CAPE CANAVERAL, Fla. – A NASA spacecraft with “green propellant” and a space atomic clock launched early Tuesday on the third flight for SpaceX’s Falcon Heavy rocket.
The liftoff happened at 2:30 a.m, three hours after the launch window opened at the Kennedy Space Center’s Launch Complex 39A.
The middle-of-the-night rideshare also features a solar sail and human ashes, including an astronaut's.
The two side boosters on the Falcon Heavy successfully touched down back on the ground several minutes later. The center booster was to land on a barge ship in the Atlantic, but mission mangers say the landing failed.
The 24 payloads include missions with the Department of Defense’s Space Test Program-2 (STP-2), for NASA, NOAA, the U.S. Air Force and multiple research institutions.
What time is it? Space time
Atomic clocks, which use mercury ions to measure time, are not a new concept, but ground-based atomic clocks are bulky and not easily transportable. For the last 20 years, scientists at NASA's Jet Propulsion Laboratory have been developing a deep space atomic clock to utilize this technology for space exploration.
A test version of the Deep Space Atomic Clock will launch with STP-2 to try out this concept for one year.
The spacecraft is about the size of a loaf of bread and uses less than two cans of tuna worth or mercury ions, according to NASA.
NASA says the atomic clock can eliminate spacecraft time errors down to 1 microsecond per decade.
The mission will benefit future spacecraft navigation accuracy and radio science.
"This new capability could forever change the way we conduct deep-space navigation -- by eliminating the need to 'turn signals around' for tracking," according to NASA.gov.
The space fuel of the future
NASA and Ball Aerospace & Technologies Corp. have developed a fuel for spacecraft that could be more efficient-- resulting in longer missions -- and environmentally friendly.
The Green Propellant Infusion Mission, or GPIM, will also reduce hazards with fueling spacecraft and cut down the amount of ground processing time to launch, according to NASA.

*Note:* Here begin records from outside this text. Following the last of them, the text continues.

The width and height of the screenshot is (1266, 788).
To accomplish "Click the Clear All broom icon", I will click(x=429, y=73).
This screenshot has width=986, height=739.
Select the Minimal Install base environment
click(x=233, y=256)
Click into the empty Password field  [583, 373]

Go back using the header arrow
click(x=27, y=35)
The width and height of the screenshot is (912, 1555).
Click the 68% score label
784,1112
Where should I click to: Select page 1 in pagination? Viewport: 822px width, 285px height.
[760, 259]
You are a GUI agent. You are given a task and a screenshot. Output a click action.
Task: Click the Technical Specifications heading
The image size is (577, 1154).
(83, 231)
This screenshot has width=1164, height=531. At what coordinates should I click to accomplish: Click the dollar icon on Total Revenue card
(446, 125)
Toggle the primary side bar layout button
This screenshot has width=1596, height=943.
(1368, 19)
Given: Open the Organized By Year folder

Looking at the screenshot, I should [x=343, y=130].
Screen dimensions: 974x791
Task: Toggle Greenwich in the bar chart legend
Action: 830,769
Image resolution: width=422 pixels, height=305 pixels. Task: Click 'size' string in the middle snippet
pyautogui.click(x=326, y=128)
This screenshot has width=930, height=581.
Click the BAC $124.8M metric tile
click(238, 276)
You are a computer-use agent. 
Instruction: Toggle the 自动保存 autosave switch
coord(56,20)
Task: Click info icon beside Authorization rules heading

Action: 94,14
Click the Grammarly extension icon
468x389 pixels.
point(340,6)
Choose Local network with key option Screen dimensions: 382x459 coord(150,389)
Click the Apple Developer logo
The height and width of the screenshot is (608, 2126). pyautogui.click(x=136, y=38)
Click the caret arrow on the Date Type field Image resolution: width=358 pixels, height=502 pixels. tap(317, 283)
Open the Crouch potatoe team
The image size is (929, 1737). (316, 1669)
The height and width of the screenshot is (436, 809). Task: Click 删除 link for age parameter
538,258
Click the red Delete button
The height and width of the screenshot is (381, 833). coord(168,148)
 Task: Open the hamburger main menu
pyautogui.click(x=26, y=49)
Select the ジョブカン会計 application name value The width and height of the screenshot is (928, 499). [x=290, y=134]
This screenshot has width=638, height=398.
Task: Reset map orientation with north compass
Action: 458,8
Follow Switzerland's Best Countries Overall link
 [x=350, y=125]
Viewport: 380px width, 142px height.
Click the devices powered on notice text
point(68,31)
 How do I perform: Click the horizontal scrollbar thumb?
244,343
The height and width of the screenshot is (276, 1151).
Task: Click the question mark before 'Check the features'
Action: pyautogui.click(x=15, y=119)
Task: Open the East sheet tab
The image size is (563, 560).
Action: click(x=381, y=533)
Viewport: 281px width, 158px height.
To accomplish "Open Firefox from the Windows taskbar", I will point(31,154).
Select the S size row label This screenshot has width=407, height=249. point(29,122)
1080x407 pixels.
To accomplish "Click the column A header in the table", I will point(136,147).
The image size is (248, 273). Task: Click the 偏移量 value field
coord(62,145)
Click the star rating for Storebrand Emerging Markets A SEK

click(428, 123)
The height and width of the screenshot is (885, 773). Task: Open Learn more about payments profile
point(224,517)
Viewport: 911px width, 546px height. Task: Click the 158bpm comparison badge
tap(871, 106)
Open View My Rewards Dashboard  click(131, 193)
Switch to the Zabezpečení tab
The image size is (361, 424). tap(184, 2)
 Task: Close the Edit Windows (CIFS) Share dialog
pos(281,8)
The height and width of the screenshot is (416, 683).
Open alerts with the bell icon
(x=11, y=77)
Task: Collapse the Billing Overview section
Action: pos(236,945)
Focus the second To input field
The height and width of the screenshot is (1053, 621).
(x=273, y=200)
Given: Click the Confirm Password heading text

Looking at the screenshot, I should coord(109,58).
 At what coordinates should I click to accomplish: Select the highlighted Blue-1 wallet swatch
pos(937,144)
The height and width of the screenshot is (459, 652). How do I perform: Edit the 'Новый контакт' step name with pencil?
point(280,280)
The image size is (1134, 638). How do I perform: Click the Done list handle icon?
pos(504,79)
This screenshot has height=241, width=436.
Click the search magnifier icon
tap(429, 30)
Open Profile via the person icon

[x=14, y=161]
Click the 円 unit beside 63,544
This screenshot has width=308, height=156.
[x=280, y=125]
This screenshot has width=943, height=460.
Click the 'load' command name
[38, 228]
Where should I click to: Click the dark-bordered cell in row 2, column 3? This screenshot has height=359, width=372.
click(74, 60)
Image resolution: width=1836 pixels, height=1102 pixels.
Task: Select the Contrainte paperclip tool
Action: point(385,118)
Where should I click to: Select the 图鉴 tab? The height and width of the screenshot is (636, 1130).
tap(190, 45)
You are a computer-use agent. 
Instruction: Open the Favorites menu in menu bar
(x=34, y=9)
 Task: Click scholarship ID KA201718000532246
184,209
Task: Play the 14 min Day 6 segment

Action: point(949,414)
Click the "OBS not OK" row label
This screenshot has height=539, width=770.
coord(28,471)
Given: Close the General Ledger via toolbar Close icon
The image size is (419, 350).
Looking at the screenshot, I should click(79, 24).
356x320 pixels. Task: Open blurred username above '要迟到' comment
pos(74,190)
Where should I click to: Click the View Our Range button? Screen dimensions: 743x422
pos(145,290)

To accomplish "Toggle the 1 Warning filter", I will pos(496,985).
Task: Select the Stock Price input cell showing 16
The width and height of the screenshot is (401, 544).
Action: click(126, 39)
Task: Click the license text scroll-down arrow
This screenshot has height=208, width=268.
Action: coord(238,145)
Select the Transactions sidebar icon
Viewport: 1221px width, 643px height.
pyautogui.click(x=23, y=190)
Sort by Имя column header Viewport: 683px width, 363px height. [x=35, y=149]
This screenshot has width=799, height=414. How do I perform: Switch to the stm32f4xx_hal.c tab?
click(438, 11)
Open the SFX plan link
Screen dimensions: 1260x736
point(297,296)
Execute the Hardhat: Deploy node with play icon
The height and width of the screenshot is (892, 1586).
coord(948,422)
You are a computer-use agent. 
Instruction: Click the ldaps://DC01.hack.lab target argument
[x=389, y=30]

"We are increasingly reliant on satellites for communications, for monitoring weather and conditions on Earth and for exploration of the universe," NASA's Space Technology Mission Directorate associate administrator Steve Jurczyk said in a news release. "It's important that we develop technology that increases protections for launch personnel and the environment, and that has the potential to reduce costs."
When NASA announces the end of a planetary science mission -- think Cassini at Saturn or Messenger at Mercury -- it's typically because the spacecraft has run out of fuel.
The SmallSat launching this week will test the new "green" propellant, which will provide a safer alternative to toxic chemical propellants currently used, and which, in turn, could mean longer duration missions for spacecraft in deep space.
[LISTEN BELOW: WKMG's Emilee Speck discusses the upcoming SpaceX launch on Supercluster's podcast]
More launch facts
Bill Nye's nonprofit The Planetary Society is launching its second mission with Falcon Heavy.
LightSail 2 is a small spacecraft, known as a CubeSat, which will further test a propulsion system using a large sunlight-powered sail. The second mission follows LightSail 1. The Planetary Society raised $7 million through donations and crowdfunding to make LightSail-2 possible.
The concept of solar sailing dates back to Carl Sagan, the late science communicator who co-founded The Planetary Society. Sagan even showed off a light sail model on "The Tonight Show with Johnny Carson" in the 1970s.
The landing and recovery
This is the first time SpaceX's heavy lift rocket will launch on boosters previously used on another Falcon Heavy.
This mission marks the first reuse of side boosters that flew on a previous Falcon Heavy mission pic.twitter.com/4Zl7miTQ24
— SpaceX (@SpaceX) June 22, 2019
SpaceX also may attempt to recover the rocket's nose cone, or fairings, in which the payloads are enclosed. Another boat called GO Ms. Tree has a giant net to catch the $6 million rocket nose cone.